Tells the stories of Dellums's remarkable life and of his political battles, with lessons learned about leadership, politics, and the importance of building coalitions to effect change.

Profound and humane, Lying Down with the Lions ensures Ronald Dellums's place as one of our most important leaders of the second half of the 20th century. When Dellums arrived in Washington in 1971 to represent Oakland, California, in the House of Representatives, his radical activism had already earned him a place on Nixon's enemy list. When he retired in 1998—his radicalism still intact—he left a record of accomplishment that has made an indelible mark on our political landscape. From his days as a freshman from California's 9th Congressional District, to helping to found the Congressional Black Caucus, to being the first African-American to serve on and later chair the House Armed Services Committee, Dellums's tenure in the House is both a testament to his significant career and a crucible of American politics at the close of the century.

Product Details

ISBN-13: 9780807043196
Publisher: Beacon Press
Publication date: 02/09/2000
Edition description: New Edition
Pages: 232
Product dimensions: 5.50(w) x 8.50(h) x 0.56(d)

About the Author

Ronald V. Dellums (1935–2018) represented California's 9th Congressional District for twenty-seven years.

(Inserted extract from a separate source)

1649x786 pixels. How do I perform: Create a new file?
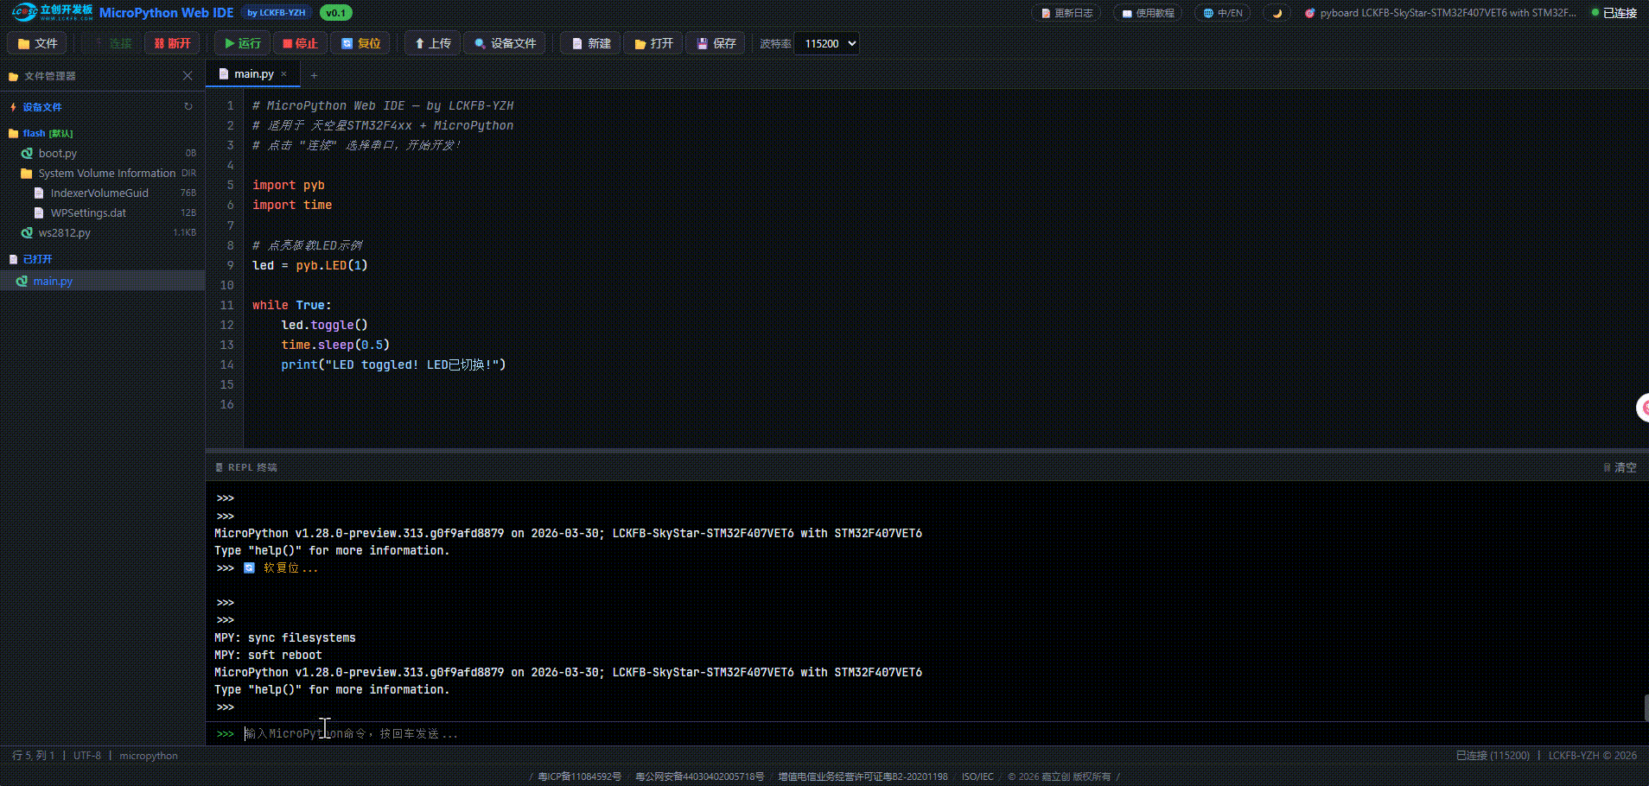(x=591, y=43)

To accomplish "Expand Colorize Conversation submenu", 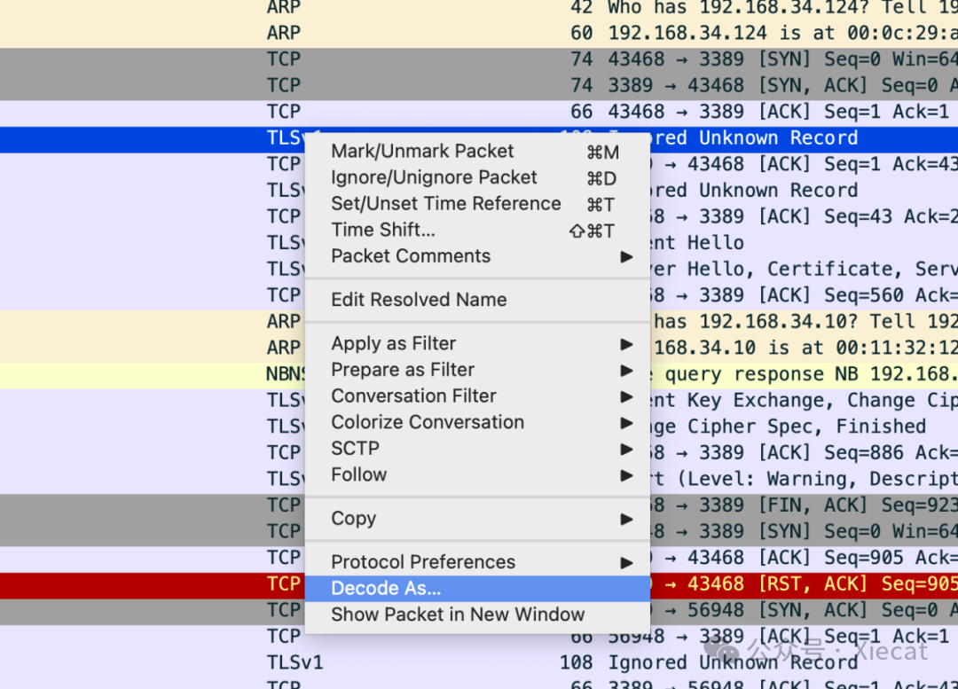I will 427,422.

Lee Halterman was a member of Dellums's staff, his principal spokesman, and was the director of policy for the House Armed Services Committee during Dellums's chairmanship.

Read an Excerpt




Introduction


Movements explain my public life. Without the progressive causes of the 1960s and 1970s to be accountable to, I never would have embarked upon the odyssey that became three decades of service in elective office. As a child, I had never sought leadership positions in school. As an adult, I had chosen a career path that satisfied my need to contribute to the betterment of community through social work and community organizing. Recruited to go to Brandeis University for a Ph.D., I was thrilled at the prospect of contributing my ideas and experiences to the mainstream of progressive thought and to the expanding tradition of African American intellectual expression.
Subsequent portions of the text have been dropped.